In
yesterday’s blog post I shared that in 2013 I’m going to attempt A Year of
Living Joyfully. As a Christmas gift my daughter gave me a year long plan of
Bible verses to meditate upon and projects to do that will point me toward Joy.
I also shared that as a life-long sufferer from profound sadness (depression?)
I was looking forward to see if this pursuit of Joy might turn out to be the
antidote for which I’ve always longed.
As I prepare for the official kick off of A Year of Living Joyfully next week on January 1 I’m spending this week thinking about Joy. What is it? Why is important? Is there something to Joy that’s more profound than just “feeling good?” Here are a couple of things I came across yesterday.
C.S. Lewis, in his book Surprised by Joy, wrote that Joy is “an
unsatisfied desire which is itself more desirable than any other
satisfaction." Lewis used Joy in a very specific sense. He did not think
of Joy as just a synonym happiness, as many of us do. For him Joy was the
deepest of all desires that could never be satisfied by any of the pleasures of
this world – it as an other-worldly quality that can only be satisfied by an
intimate encounter with God.
Another way of looking at it is
that the desire for Joy was hardwired into humans at the time of our creation.

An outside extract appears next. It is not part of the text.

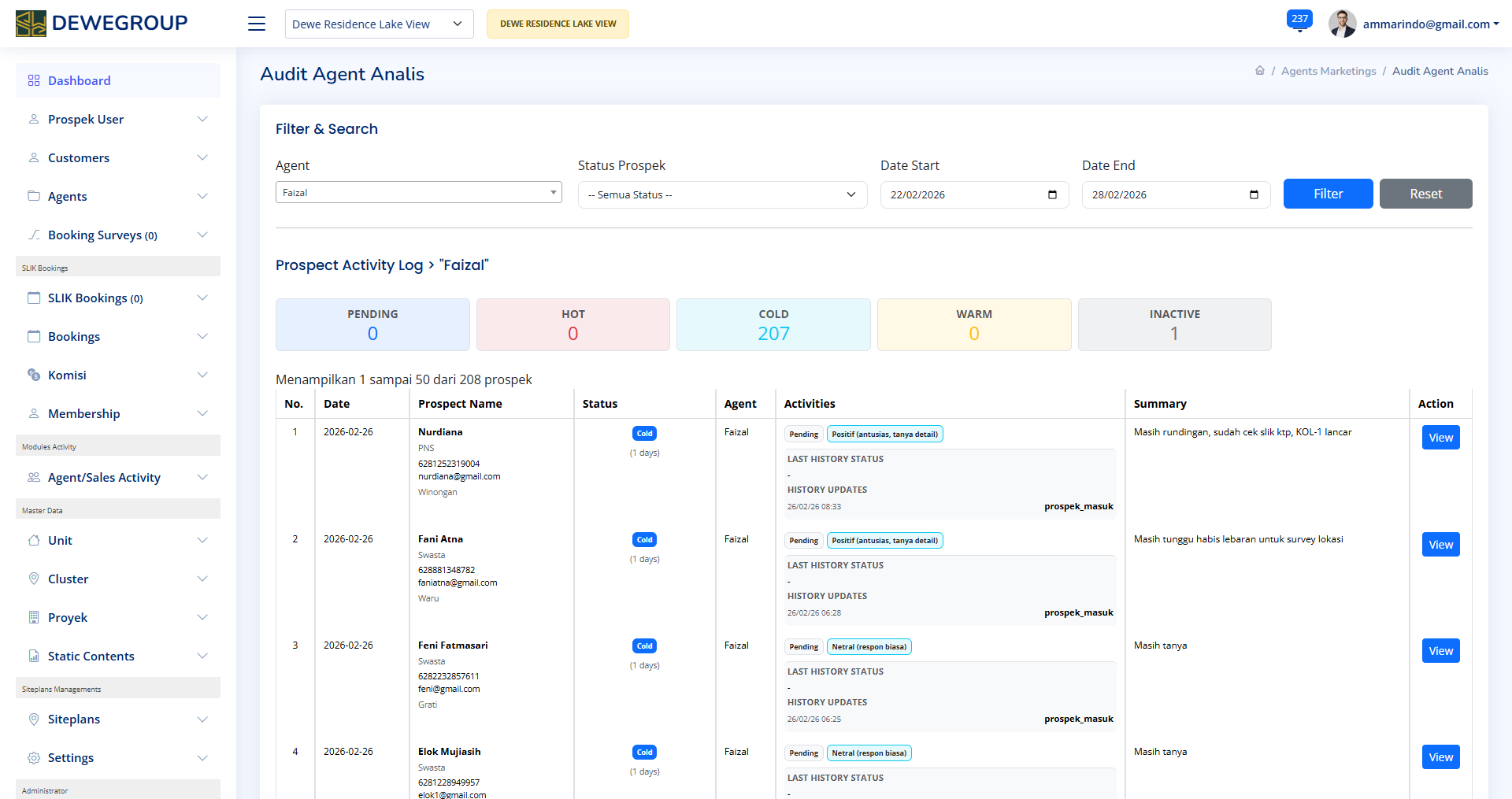Click View button for Nurdiana row
Screen dimensions: 1512x799
pyautogui.click(x=1440, y=438)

It is part of being in the Image of God that our deepest longings are not for
this world but are for God.
The 13th Century
theologian Thomas Aquinas wrote something similar, “Man cannot live without
joy.” The desire for Joy is part of what it means to be human. But Aquinas also
went on with the profound observation that when people do not find Joy from
their relationship with God, then are then prone to start searching for Joy
from the things of the world, things that can never really satisfy. “When man
is deprived is true spiritual joys it is necessary that he become addicted to
carnal pleasures.”
I know exactly what Aquinas was
saying. As I’ve previously written, in my best moments, I’ve tried to treat my
sadness with a variety of positive means – nutrition, exercise, meditation,
spiritual disciplines, counseling, and medication. But there have been many
times, when the sadness as been unbearable, in some of my worst moments, when I
have turned to “carnal pleasures” in an attempt to escape – food, drink,
unhealthy relationships, entertainment, to name a few. The results have almost
always been dreadful.
This desire, no more than that,
this need
for Joy is not optional. It is a God-given thing designed to drive people, to
drive me, toward him. Other things will not satisfy, not for long. It is the
way people and the world were designed from the beginning. Ultimate Joy is only
found him.
These are some of my thoughts today
about what real Joy is and where it is found. What do you think about Joy?